━━ Stored data
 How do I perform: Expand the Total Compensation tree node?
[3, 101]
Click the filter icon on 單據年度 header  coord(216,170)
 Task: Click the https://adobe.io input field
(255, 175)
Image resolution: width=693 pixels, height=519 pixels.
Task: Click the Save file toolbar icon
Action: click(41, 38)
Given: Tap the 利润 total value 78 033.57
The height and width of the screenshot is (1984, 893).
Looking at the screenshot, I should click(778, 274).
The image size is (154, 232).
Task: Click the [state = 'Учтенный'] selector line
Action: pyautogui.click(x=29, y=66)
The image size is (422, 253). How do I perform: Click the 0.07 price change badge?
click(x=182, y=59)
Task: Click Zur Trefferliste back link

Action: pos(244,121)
━━━━
━━ Stored data
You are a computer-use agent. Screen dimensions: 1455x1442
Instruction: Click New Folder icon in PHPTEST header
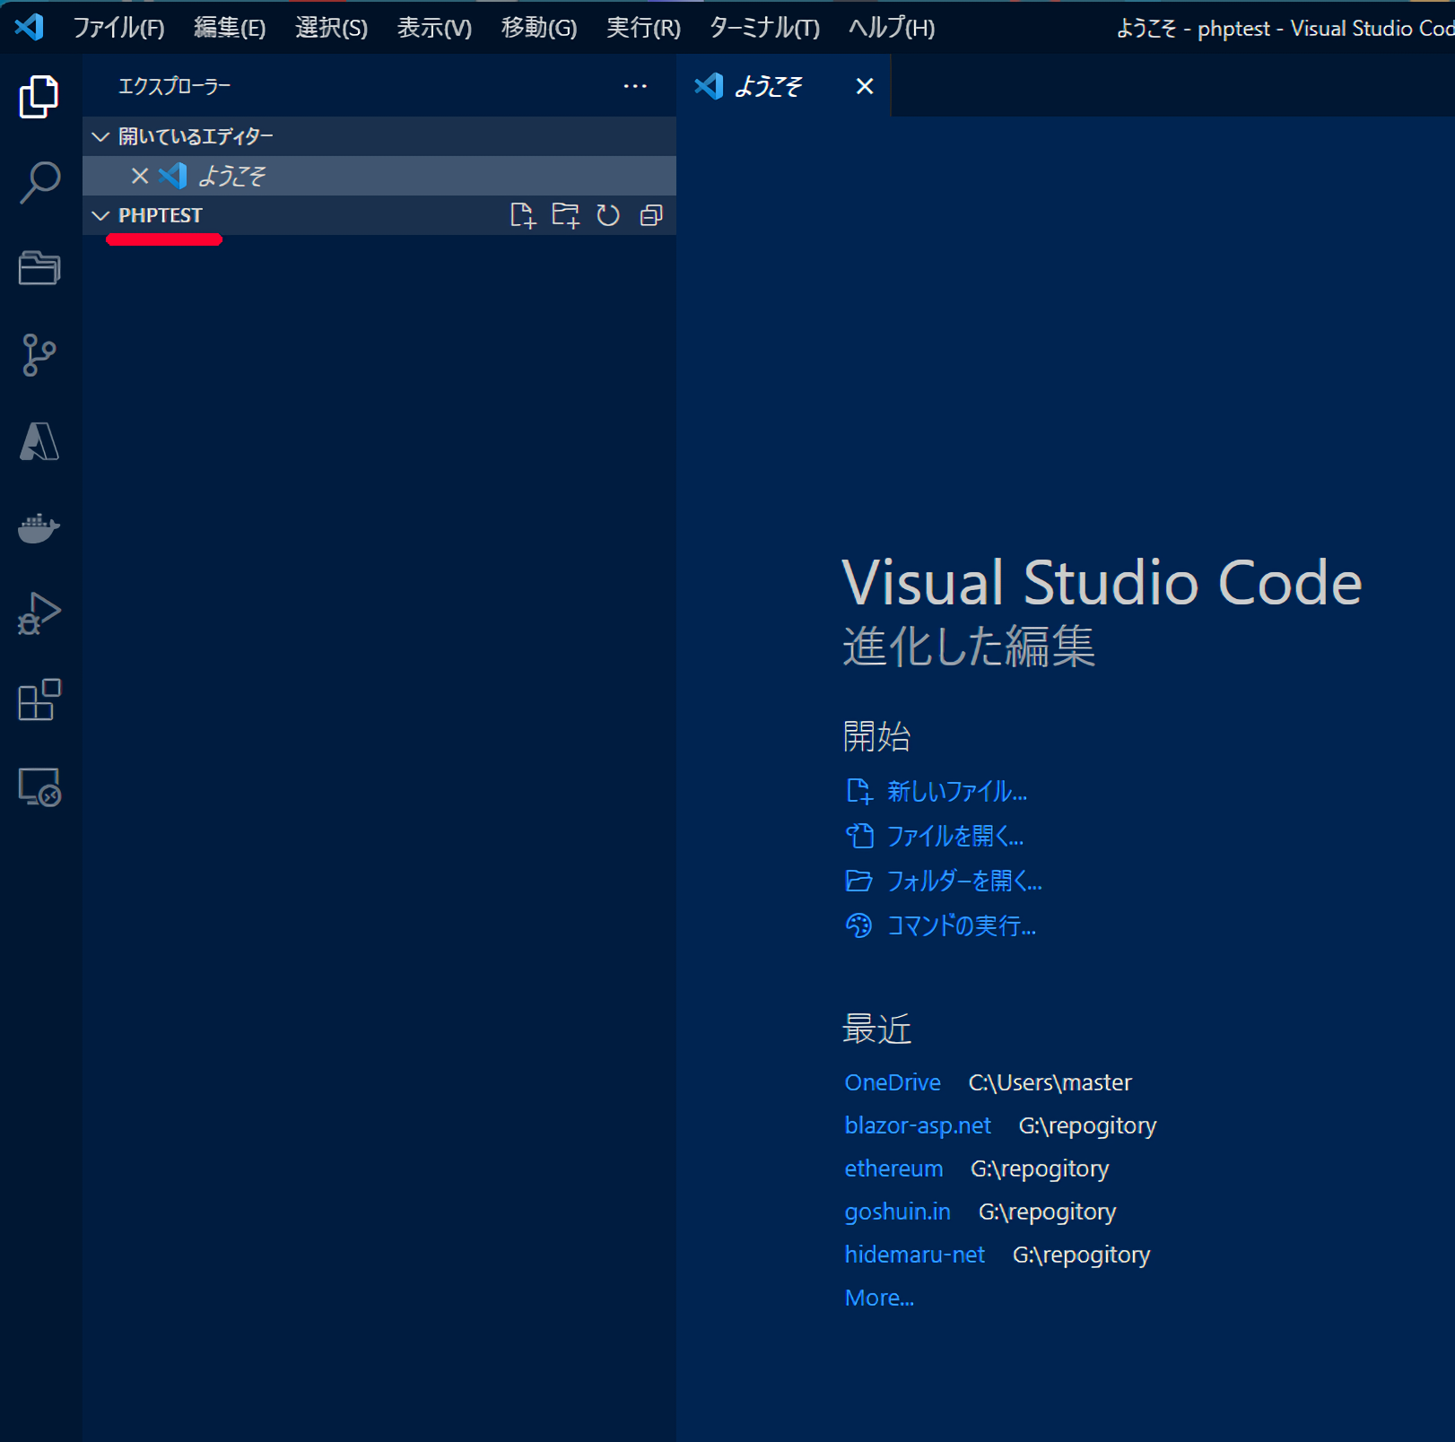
━━━━
━━ Stored data
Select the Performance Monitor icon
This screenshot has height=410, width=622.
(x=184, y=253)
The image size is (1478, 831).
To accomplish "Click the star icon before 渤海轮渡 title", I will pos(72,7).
━━━━
__What to do__
Give back exactly the lines of the listing above that run from the line with "How do I perform: Expand" to the line with "Given: Tap the 利润 total value 78 033.57", inclusive.

__Answer for this exercise__
 How do I perform: Expand the Total Compensation tree node?
[3, 101]
Click the filter icon on 單據年度 header  coord(216,170)
 Task: Click the https://adobe.io input field
(255, 175)
Image resolution: width=693 pixels, height=519 pixels.
Task: Click the Save file toolbar icon
Action: click(41, 38)
Given: Tap the 利润 total value 78 033.57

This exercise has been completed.